A new environment, culture, and language for ELL students can sometimes be daunting, and a traditional classroom setting for these students can often be challenging. ELL students might not be as vocal as other students who are native English speakers, because there are so many different factors that they are learning to adjust to and they may sometimes need special attention to ensure they don’t fall behind in lessons.
According to Mrs. Genevieve Rossin, a 5th-grade teacher at Key Biscayne K-8 Center in the Miami-Dade County Public School District, ClassFlow is a great tool for her class where some students aren’t native English speakers. “In Miami, we have a lot of students who are learning English,” said Mrs. Rossin. “When there is a little bit of a language barrier, visuals make a huge difference when you are trying to describe certain words. ClassFlow made it a lot easier to incorporate visuals quickly into lessons.”
Mrs. Rossin shared that ClassFlow also helped with students’ vocabulary tests. “My students learn 15 vocabulary words every two weeks. I created ClassFlow games where I’d include visuals with each vocabulary word because initially, students were struggling. I encouraged students to play these ClassFlow games after school at home and before every test.

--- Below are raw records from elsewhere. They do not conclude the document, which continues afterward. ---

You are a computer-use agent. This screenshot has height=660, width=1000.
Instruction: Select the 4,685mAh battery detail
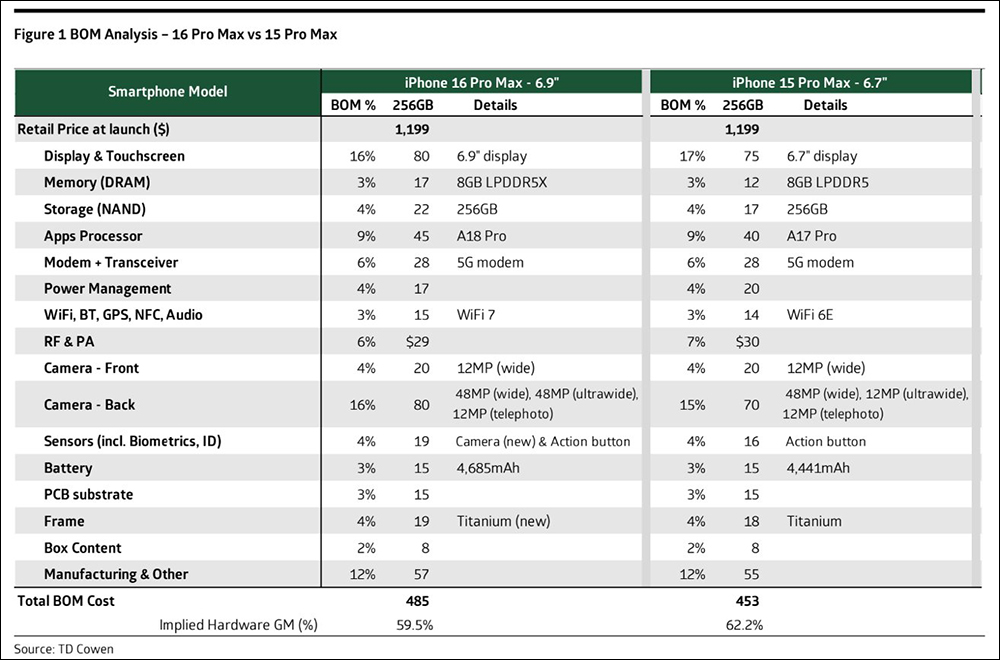pos(488,468)
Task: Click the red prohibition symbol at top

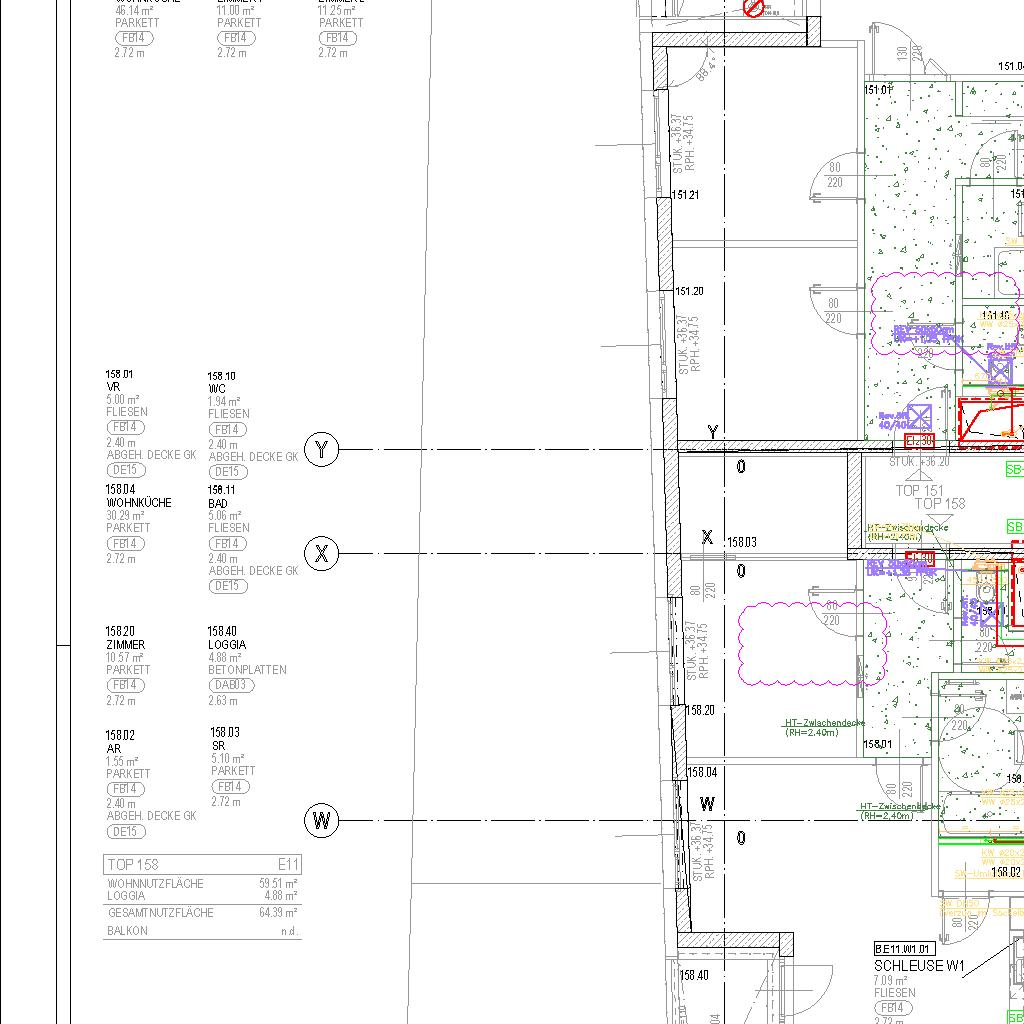Action: point(754,9)
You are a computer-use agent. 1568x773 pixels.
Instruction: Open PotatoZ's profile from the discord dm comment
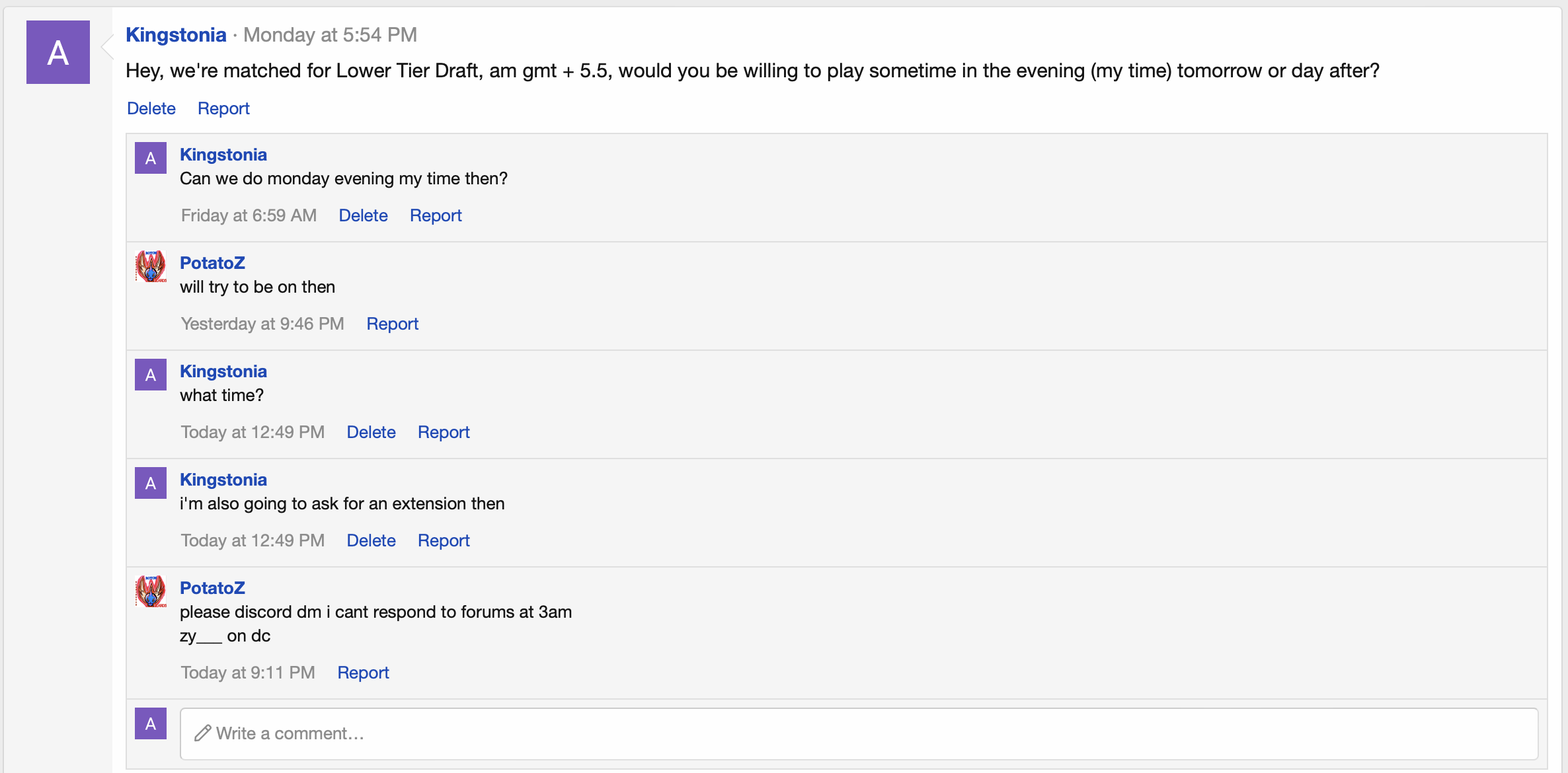point(212,588)
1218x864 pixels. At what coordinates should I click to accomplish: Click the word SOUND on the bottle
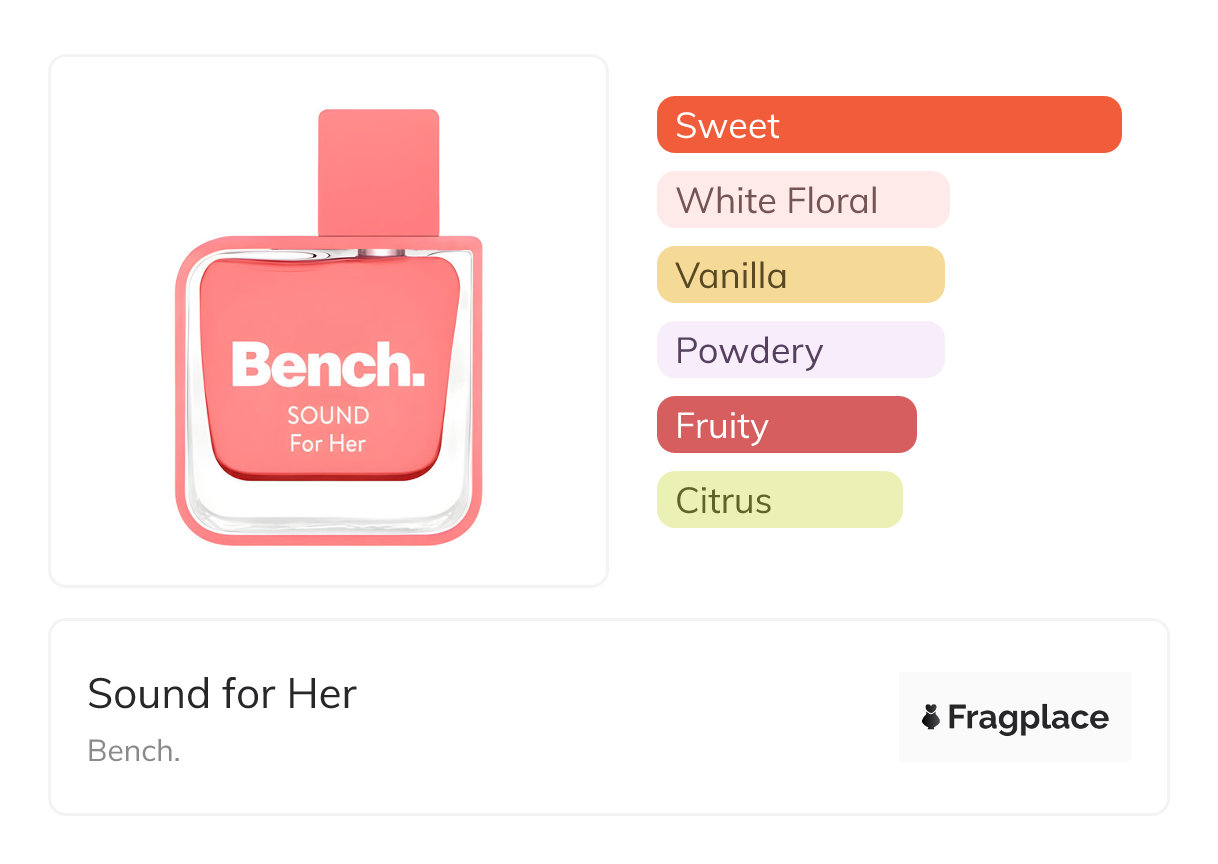(328, 415)
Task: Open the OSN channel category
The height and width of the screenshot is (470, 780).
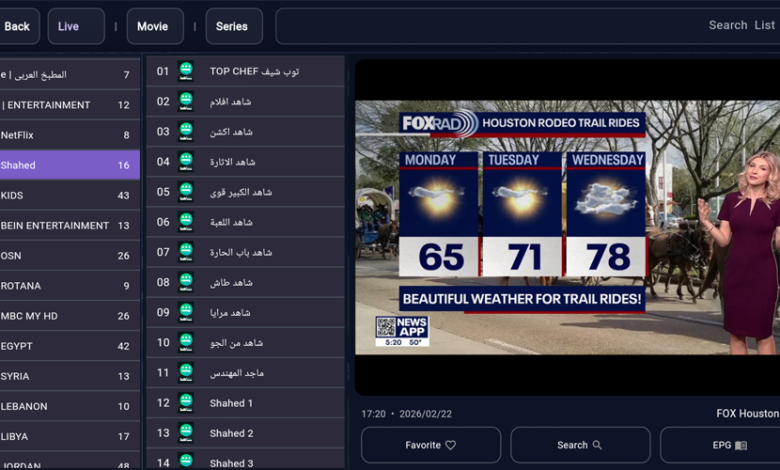Action: tap(70, 255)
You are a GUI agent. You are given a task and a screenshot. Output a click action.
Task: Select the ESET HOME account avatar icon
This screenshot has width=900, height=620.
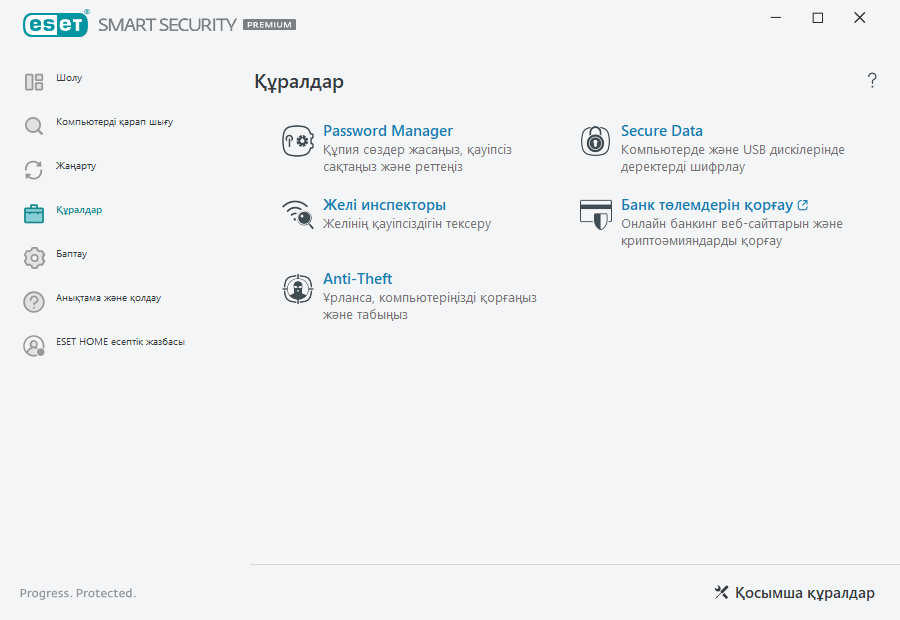33,343
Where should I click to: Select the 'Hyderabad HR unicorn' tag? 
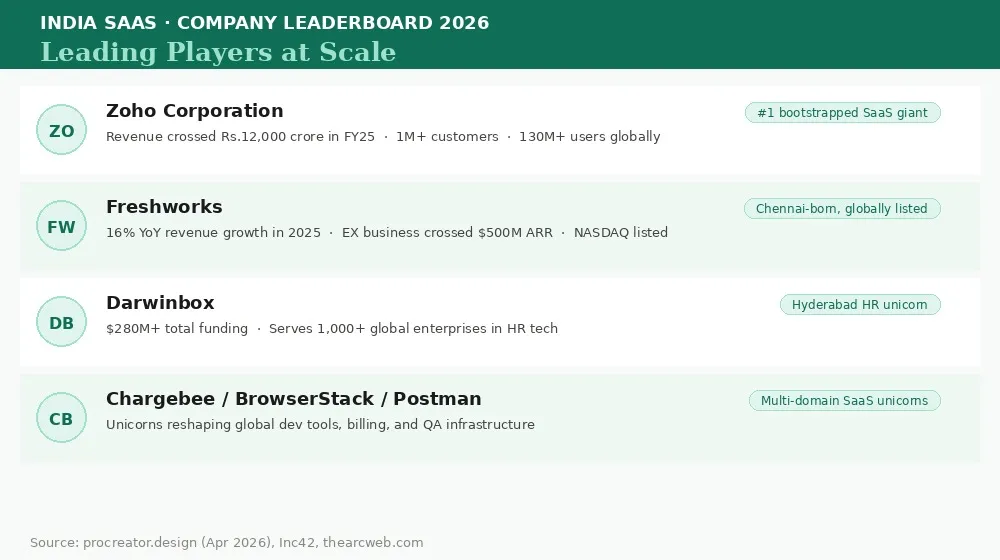coord(860,305)
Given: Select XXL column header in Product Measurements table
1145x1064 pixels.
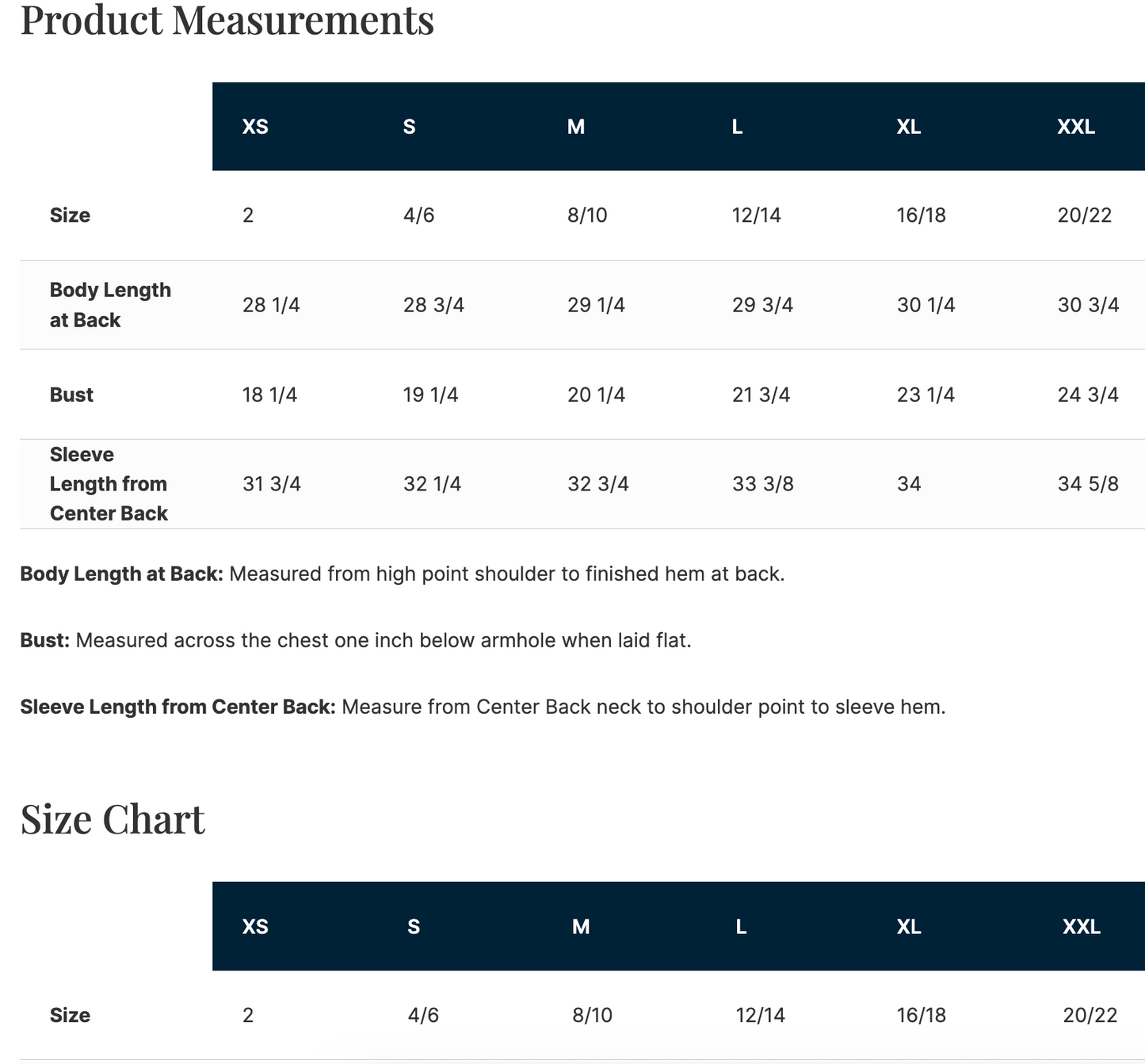Looking at the screenshot, I should (1075, 127).
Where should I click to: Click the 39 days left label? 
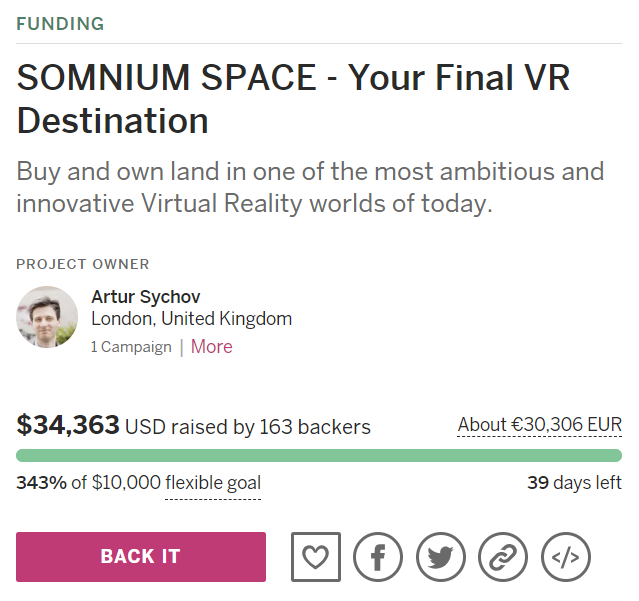coord(574,484)
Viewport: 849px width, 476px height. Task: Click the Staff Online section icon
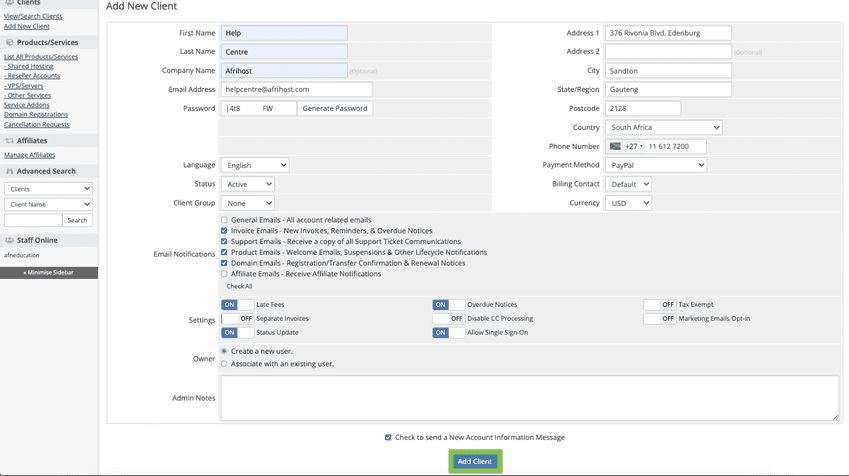[10, 240]
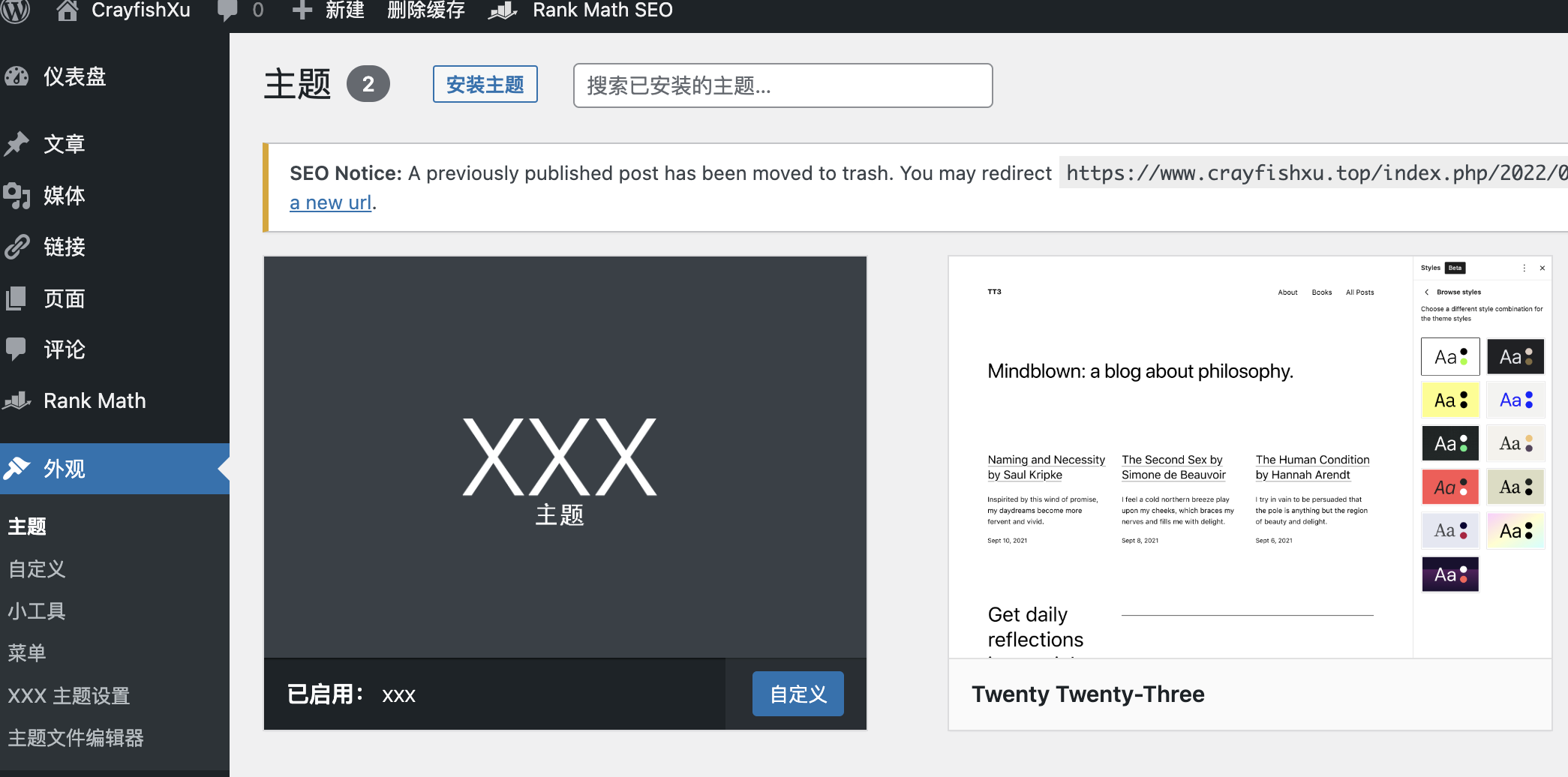The height and width of the screenshot is (777, 1568).
Task: Click the comments bubble icon in admin bar
Action: click(227, 10)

After students made the ClassFlow games a part of their routine, I did see an improvement in test scores.”
Mrs. Rossin shared that her lessons were more engaging for students when used on Promethean’s interactive display. “I can tell that my students are more engaged when we use the Promethean interactive display in the classroom because on the days that we don’t use it, I tend to get a lot more questions from students,” recalled Mrs. Rossin. “When we are using Promethean’s solutions, it’s easier for the students to follow along during lessons.”